Ma il rinvio, che sul momento abbiamo salutato con soddisfazione non può farci esultare, tutt’altro. E per diverse ragioni. Ne elenco solo alcune:

– Il governo non ha buttato al macero, come invece avrebbe dovuto, l’indecente disegno di legge ma lo ha semplicemente tolto dall’agenda dei provvedimenti imminenti e potrebbe ripresentarlo sotto altre forme. E questo vale anche per i siti e i blog che erano stati “salvati” nell’ultima stesura;

– Non lo ha fatto per un fulminante ravvedimento o per aver maturato la consapevolezza della sua incostituzionalità ma perché, dopo aver capitolato sul rendimento dello Stato non poteva rischiare, su una materia su cui ha investito tanto, di perdere nuovamente la faccia;

– Ci sono tanti modi per imbavagliare l’informazione, ad esempio tagliando drasticamente i fondi per l’editoria costringendo così numerosi giornali, piccole radio e tv alla chiusura;

– Se alla polizia giudiziaria vengono ridotti i fondi e di conseguenza la possibilità di avvalersi degli strumenti tecnologici necessari, si pregiudicherà gravemente la capacità di indagine.

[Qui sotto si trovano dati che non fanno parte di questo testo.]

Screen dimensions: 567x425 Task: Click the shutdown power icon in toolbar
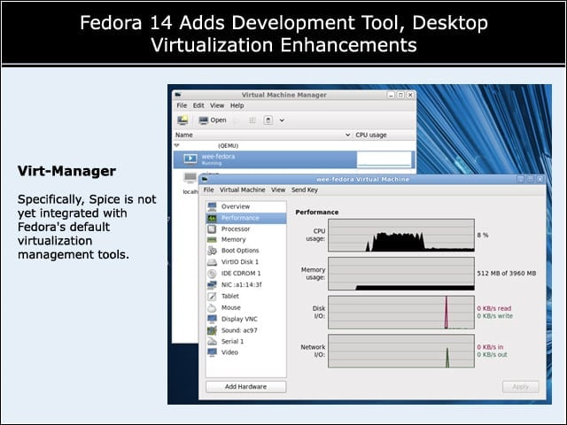(268, 120)
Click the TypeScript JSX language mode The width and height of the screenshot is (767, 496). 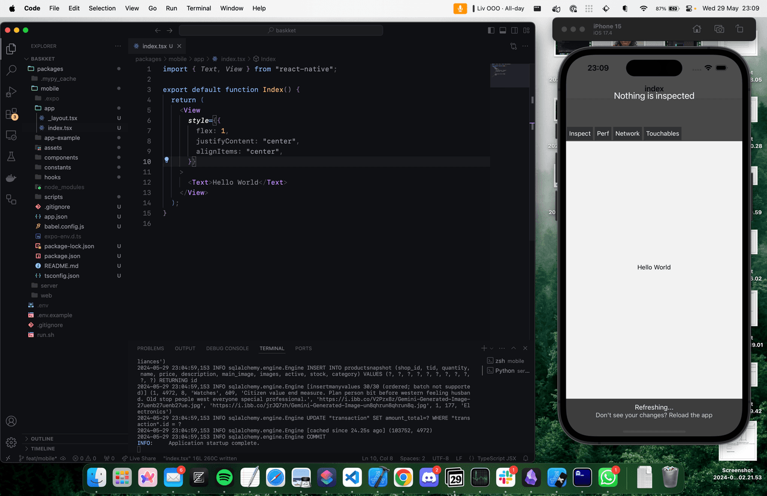point(491,458)
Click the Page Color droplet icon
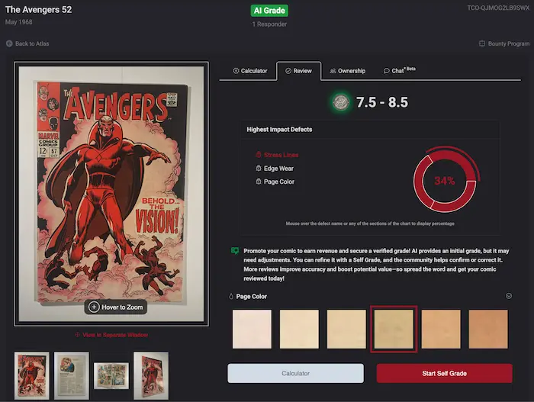The width and height of the screenshot is (534, 402). coord(231,296)
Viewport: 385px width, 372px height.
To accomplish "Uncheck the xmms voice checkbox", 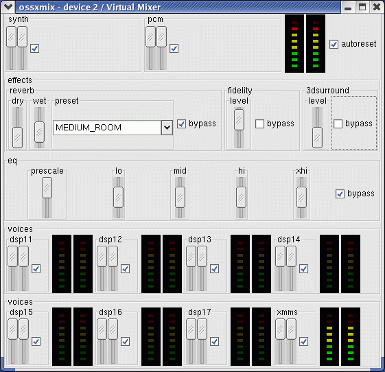I will click(304, 341).
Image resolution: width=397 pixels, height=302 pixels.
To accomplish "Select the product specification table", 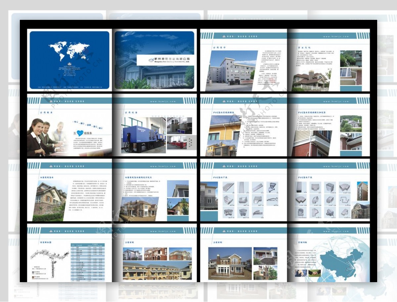I will tap(88, 262).
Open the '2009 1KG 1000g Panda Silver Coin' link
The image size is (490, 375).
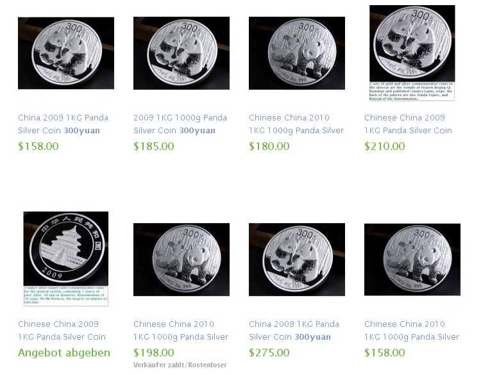tap(180, 124)
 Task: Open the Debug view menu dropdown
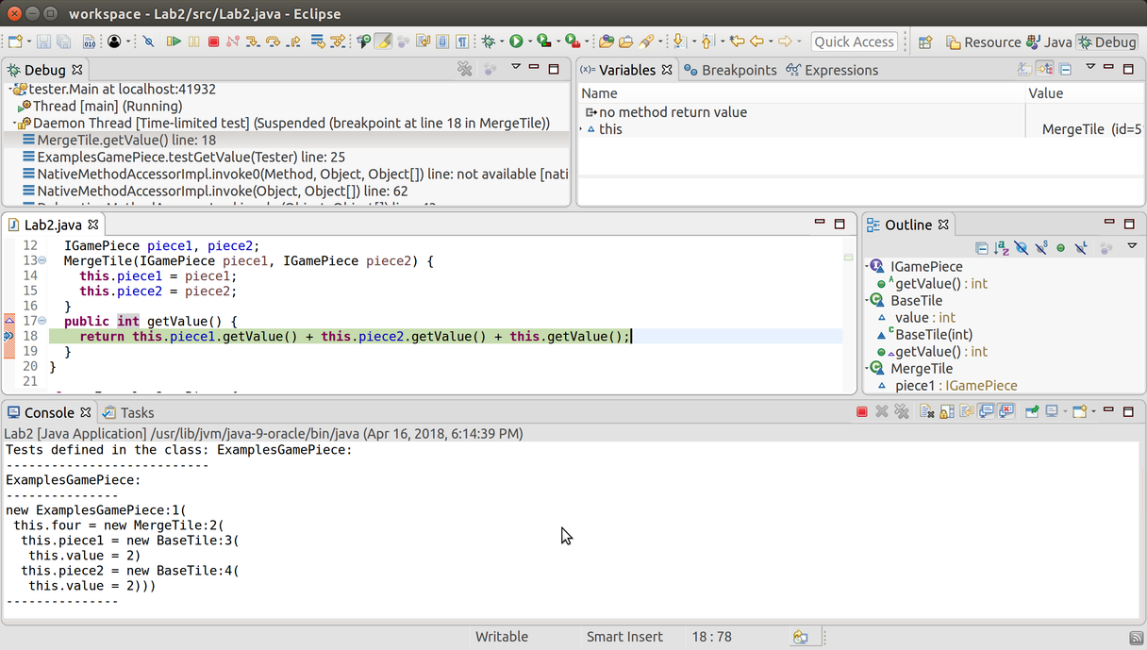515,68

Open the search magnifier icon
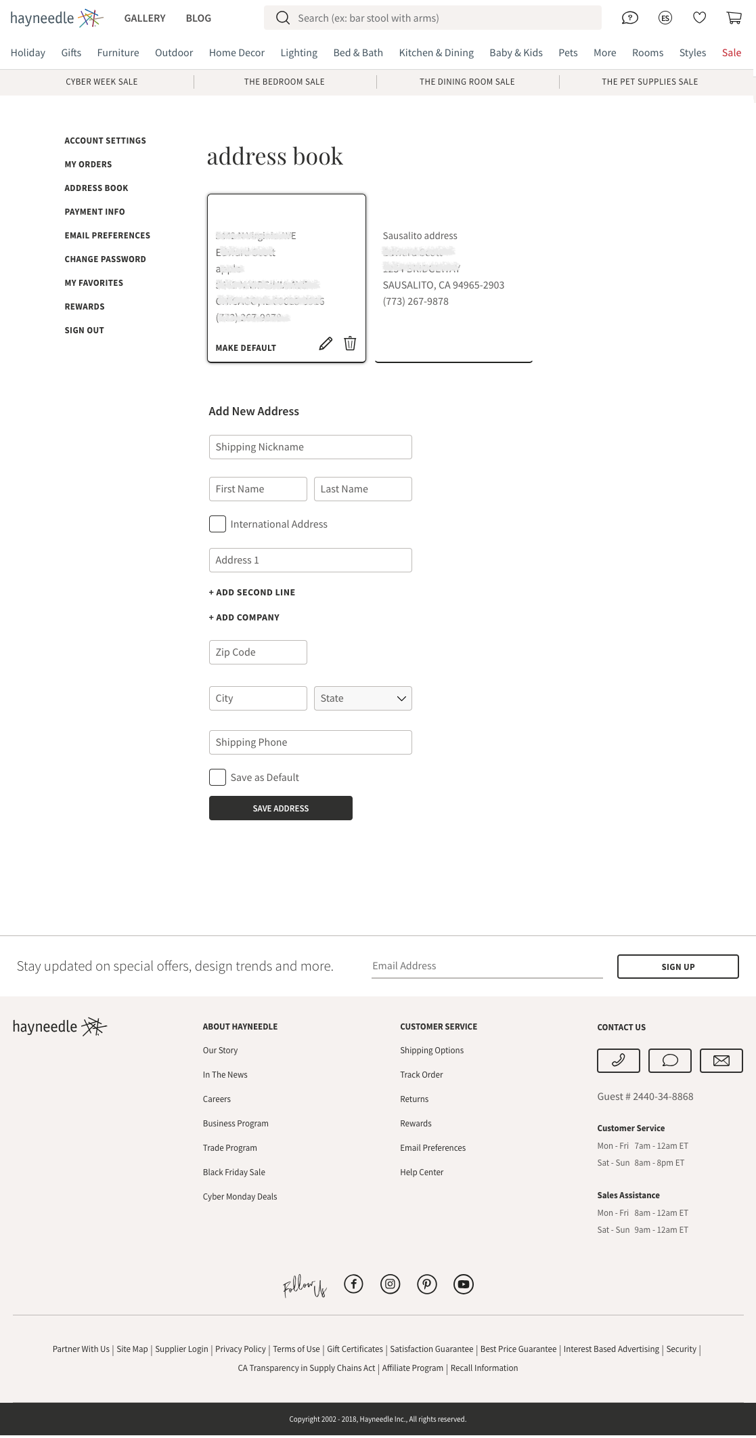283,18
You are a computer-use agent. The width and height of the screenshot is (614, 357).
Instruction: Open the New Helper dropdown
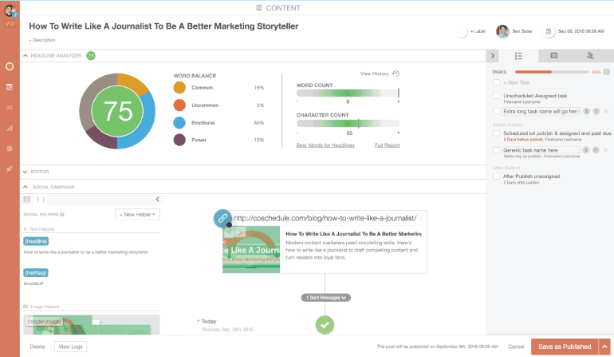pos(138,214)
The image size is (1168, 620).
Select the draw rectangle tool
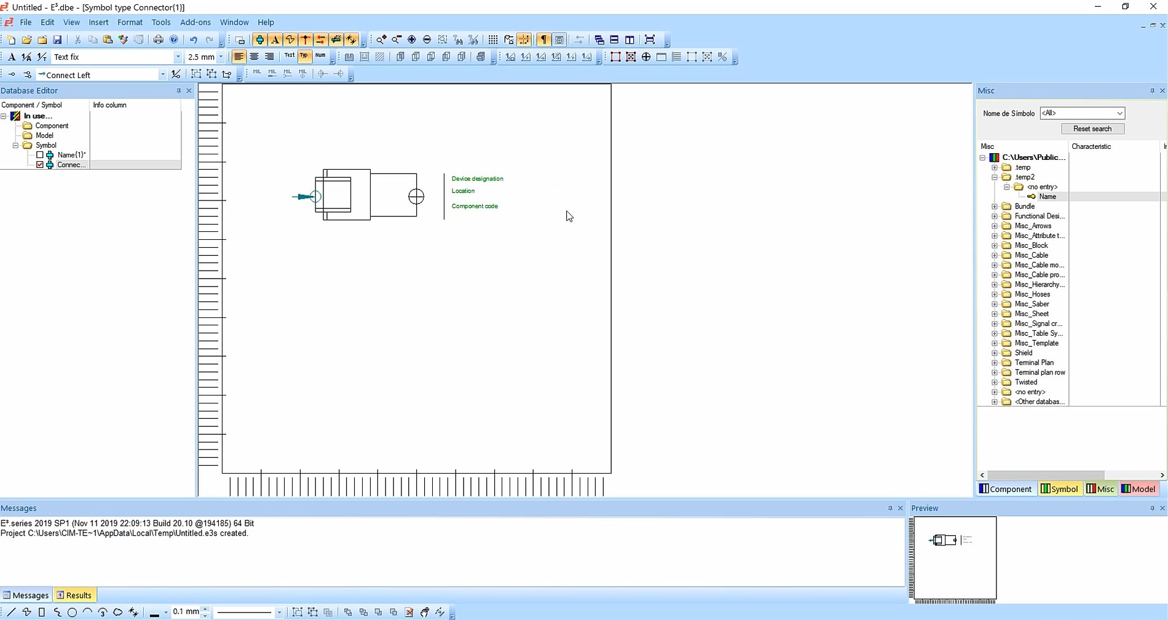(x=42, y=613)
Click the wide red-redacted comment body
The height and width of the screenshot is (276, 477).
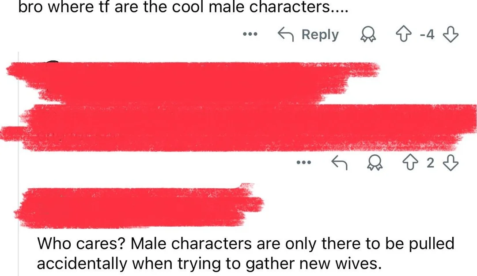239,127
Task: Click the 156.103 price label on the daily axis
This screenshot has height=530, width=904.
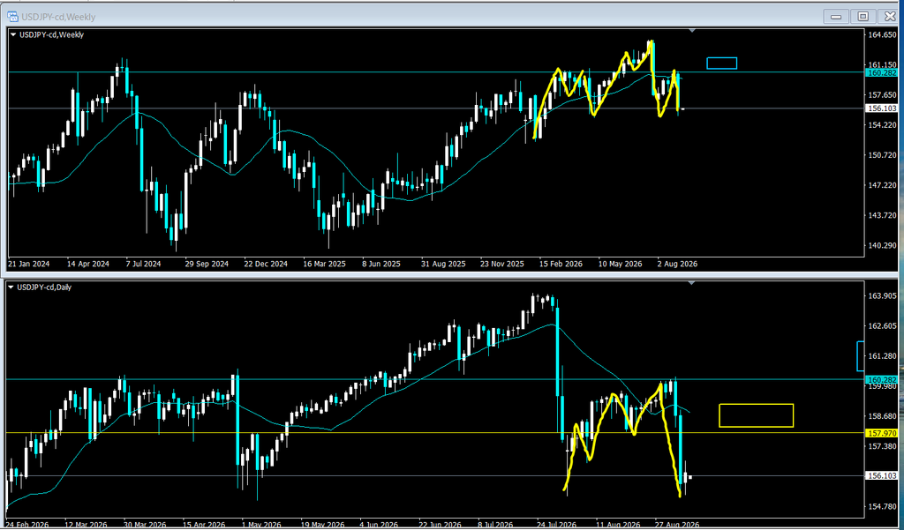Action: 882,476
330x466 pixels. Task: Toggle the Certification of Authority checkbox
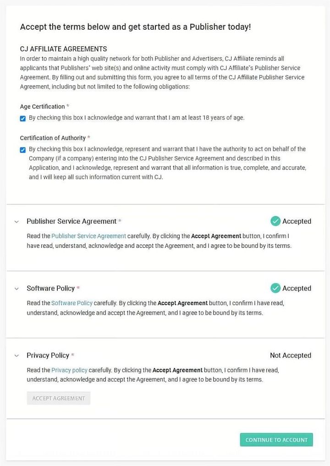click(23, 149)
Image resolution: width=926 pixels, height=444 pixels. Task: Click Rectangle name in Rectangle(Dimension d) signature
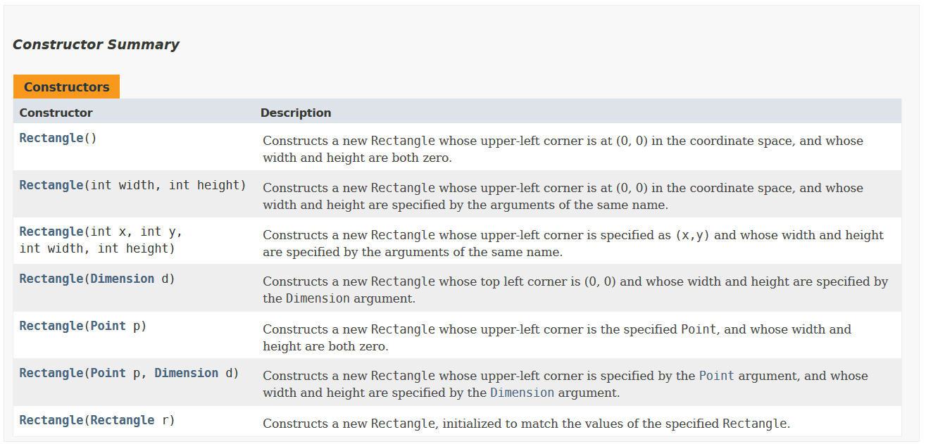[51, 279]
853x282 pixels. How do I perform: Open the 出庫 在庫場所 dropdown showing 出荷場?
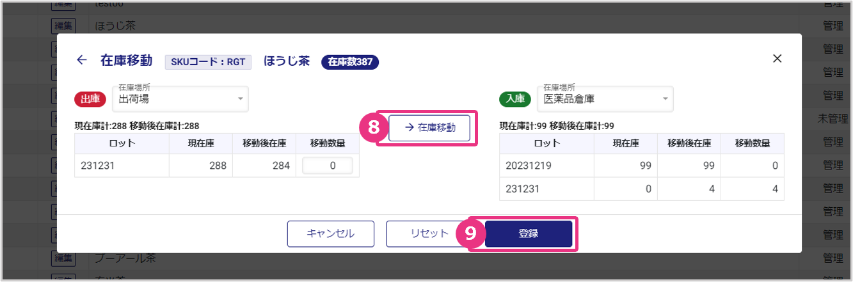(x=180, y=99)
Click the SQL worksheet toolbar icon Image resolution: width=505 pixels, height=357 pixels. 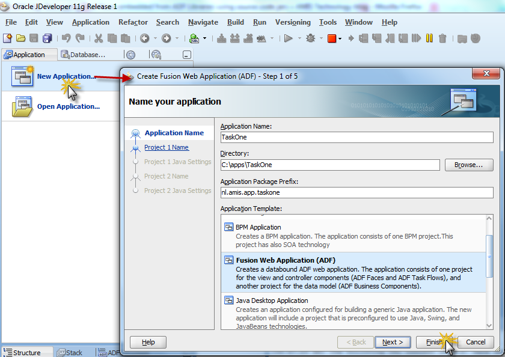pos(195,38)
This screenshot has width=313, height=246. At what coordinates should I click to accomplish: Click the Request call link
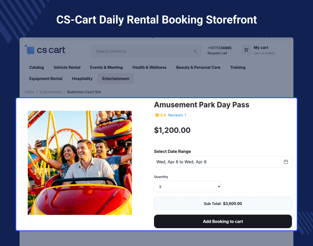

E non c’è bisogno di avere una sfera di cristallo per sapere che a partire dalle prossime settimane, specie se saremo (auspicabilmente) alla vigilia di nuove elezioni, il premier e i suoi fedelissimi (auspicabilmente sempre meno) chiederanno nuovamente la testa di giornalisti e autori dei programmi televisivi a loro sgraditi.

Finchè Berlusconi non uscirà dalla scena, e possibilmente anche dopo (alle lucertole la coda tagliata ricresce…) sarà il caso di tenere alta la guardia. Anzi altissima.